Last week, I glanced at a PowerPoint slide and mistook "Write Breastfeeding Policy" for "White Breastfeeding Policy," while sitting through a lecture on the 10 steps towards a Baby-Friendly Hospital Initiative -- and we were on step one. But when I think of it believe the second title may seem more fitting since not too long after class began -- on the first day, in fact, is when I realized the actuality of the course.
I just completed the required hours for the CLE Credential, so now I am a Certified Lactation Educator! I learned some interesting and practical information from the course -- lots of things I didn't know, which will only make me more effective, and I am definitely ready to share this with the public. Also, taking this course has cleared up any doubt I had on becoming a Lactation Consultant, and has made me realize that I absolutely do not want to do that! I repeat. I have realized that the clinical aspect of breastfeeding is not my passion -- AT ALL! Before, I thought becoming certified through the IBCLE was necessary in order to advocate and help end disparities -- to know as much as I can about the practical aspects in order to help out. And having the highest credential in the field of lactation would give me clout, while working towards the cause. But that's not necessary. At least not for what I want to do. And I'd be cheating myself and the community members I want to serve if I remained on that path, since I now recognize that is not where I feel called, nor is it how I believe I can make the biggest impact. I want to work in the background -- the politics and history, and examine the bio-cultural and socio-political areas -- as an anthropologist! I want to explore cultural ideas on breastfeeding in society, and produce radical theories about the tradition and the role of domination, that complicate our thinking and challenge the many implications behind it -- and change the way we practice and participate -- and get more people involved. I don't want to work in a clinic or in any type of hospital setting, or teach classes on just the hands-on and practical aspects. So sitting through countless slides and looking at all of this information made things crystal clear. And perhaps this epiphany will lessen my anger about the whole thing -- the exclusivity of it all, on paying for a course that cost me more than I have in my savings account.

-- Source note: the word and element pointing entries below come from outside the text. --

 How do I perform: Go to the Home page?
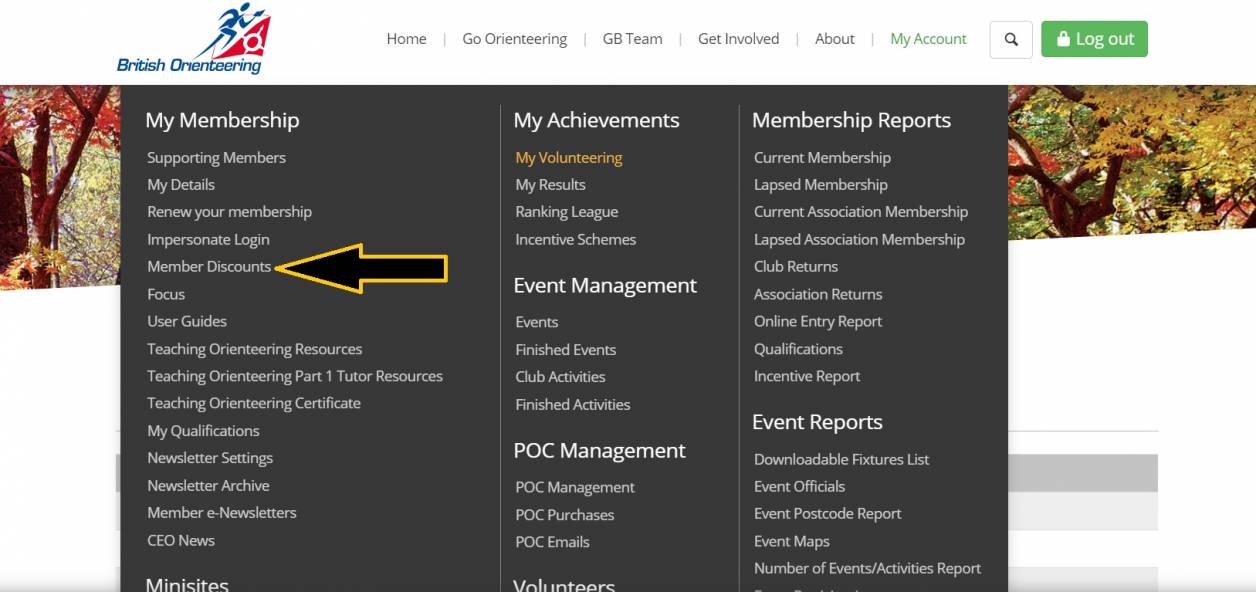[406, 39]
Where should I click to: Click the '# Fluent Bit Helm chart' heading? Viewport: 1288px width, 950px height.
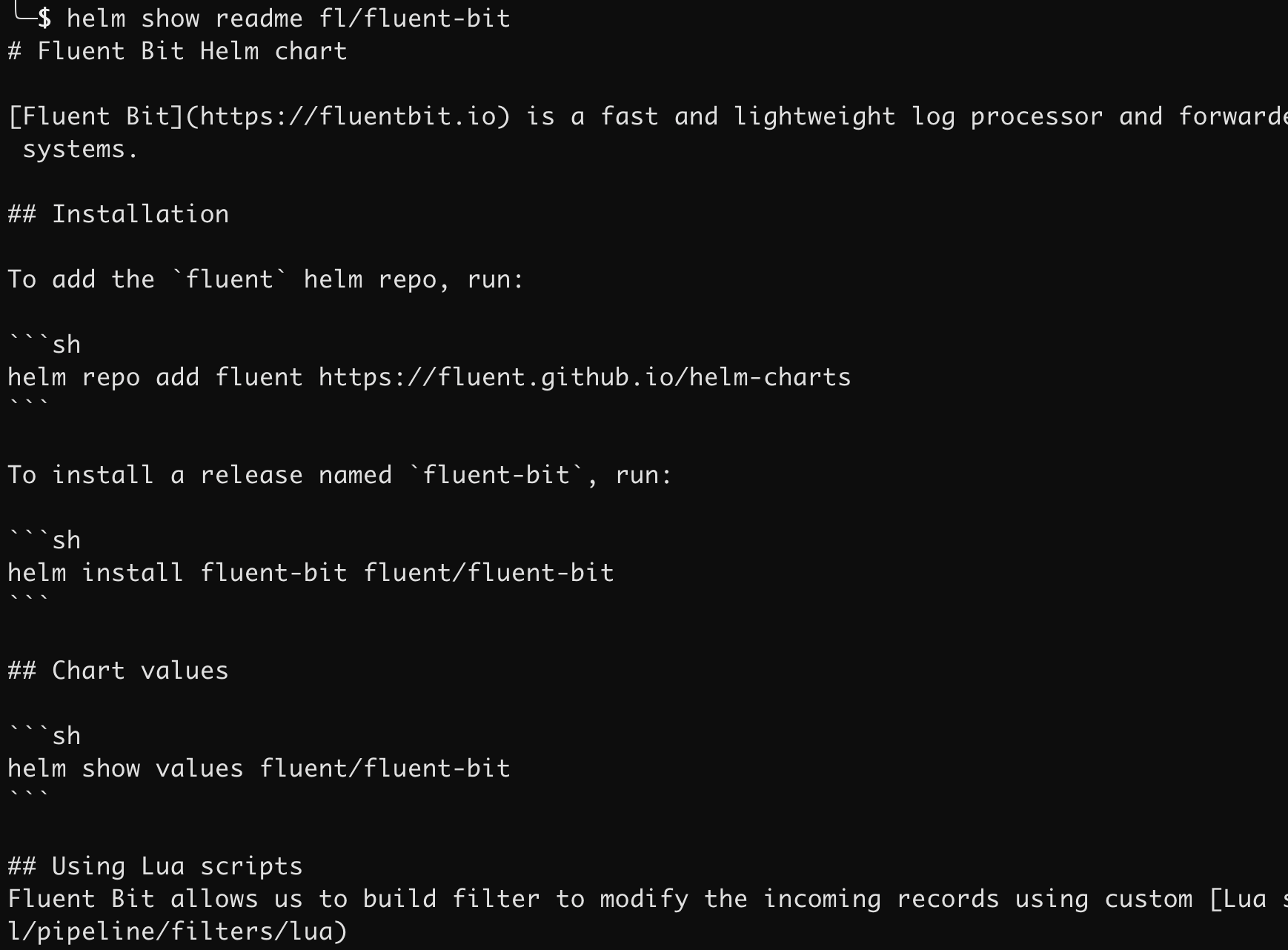177,52
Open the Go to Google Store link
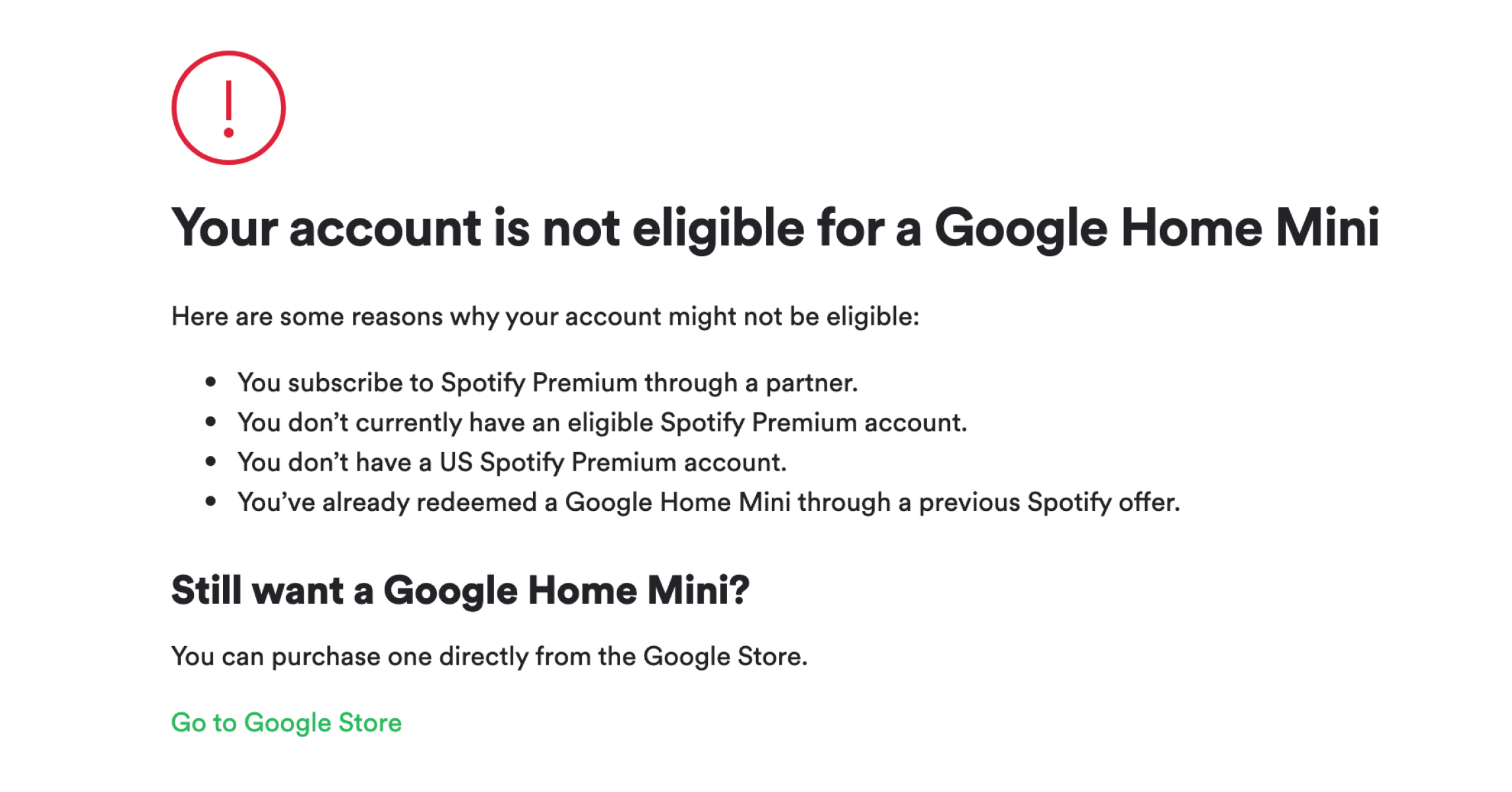This screenshot has height=792, width=1512. [x=286, y=722]
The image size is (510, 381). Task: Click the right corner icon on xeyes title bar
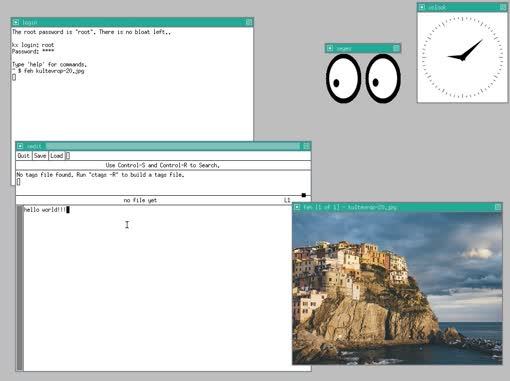tap(396, 48)
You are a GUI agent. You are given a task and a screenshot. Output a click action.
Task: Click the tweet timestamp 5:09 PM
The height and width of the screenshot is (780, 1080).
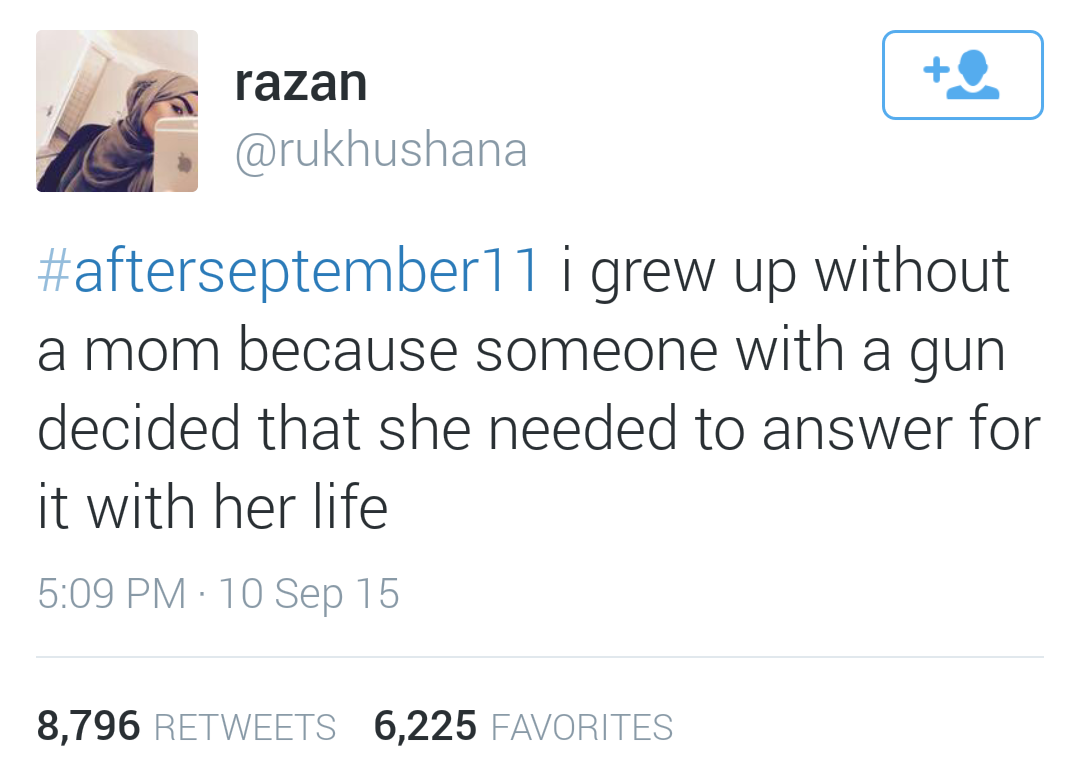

Apparently, years of experience -- at least three decades in fact, working in breastfeeding and infant care doesn't let on to a 70ish-year-old lady that breastfeeding is not something only white women do. There were hundreds of slides throughout this course, as you can imagine. And though there were a few from the instructors trips to the Philippines and a couple of other countries. There was also a slide or two of a Black woman and a few Asians -- and of course the recent Venezuelan image that everyone has been rightfully raving about. But I don't think it is an exaggeration to say that less than 1% of the images contained someone from a community of color -- and the information didn't even even began to discuss how breastfeeding is experienced in various racial and cultural contexts. The class was centered around white culture, and apparently I wasn't the only one who noticed.
One of the students -- a white neonatal nurse, when we were discussing Hyperbilirubinemia (or, Jaundice), expressed the difficulties she sometimes faces recognizing this in some of her "clients of other ethnicities," and wanted a better understanding of how to do this. The instructor told her to look at all of the features and not just the skin. OK. Good explanation, I guess, but one that came only after the fact since it does not involve us as regular participants. Another white woman expressed much of the information (on work and taking time off postpartum, etc.) was hardly relevant to the populations she serves -- many Black teenagers. And in other cases -- like when it comes to Raynaud's Syndrome for example, we just don't exist at all. At least not when the instructor explained a clear indication of this condition comes from white nipples. I raised my hand because I wanted to ask if Raynaud's is exclusive to white women since I can speak for myself and numerous other Women Of Color who won't have that problem -- and whose nipples only get darker with hormones from pregnancy and childbirth. But there were several hands during that session and I wasn't picked. Too bad.
I couldn't keep my mouth closed. And when I saw the director of the school asked her if she's ever taken the course. She hadn't. But I told her how upsetting this is, and she was very receptive to what I had to say and told me they have been implementing programs and working on finding ways to de-center whiteness at the university, and suggested we schedule a meeting to discuss all of this -- one that I'm going to take her up on as soon as the dust settles around my schedule. And I'm going to fill out the feedback form, too.
I am happy I can now call myself a Certified Lactation Educator. I can rightfully place myself in spaces where I can combine some practical breastfeeding knowledge along with other ways to show resistance to this selected-group type of representation, and be as mindful as I can. I was really looking forward to this course, but in actuality during its sessions I was absolutely infuriated, since that type of setting creates more issues than it seems to address; it not only overlooks the experiences of countless women by portraying the entire breastfeeding experience -- including the complications that come along with it, as something central to the white body, but it breeds a brand new generation of healthcare professionals who remain clueless on the health and well-being of a certain percentage of the population they serve. It normalizes whiteness and dehumanizes us. And even of the two Black women in class -- myself and one other, it doesn't even provide information that would be relevant to our own experiences or the people in our community, which for me is the reason I'm even here. I imagine the other Women Of Color who felt the same -- that's some kind of B.S.! Disparities start in classrooms.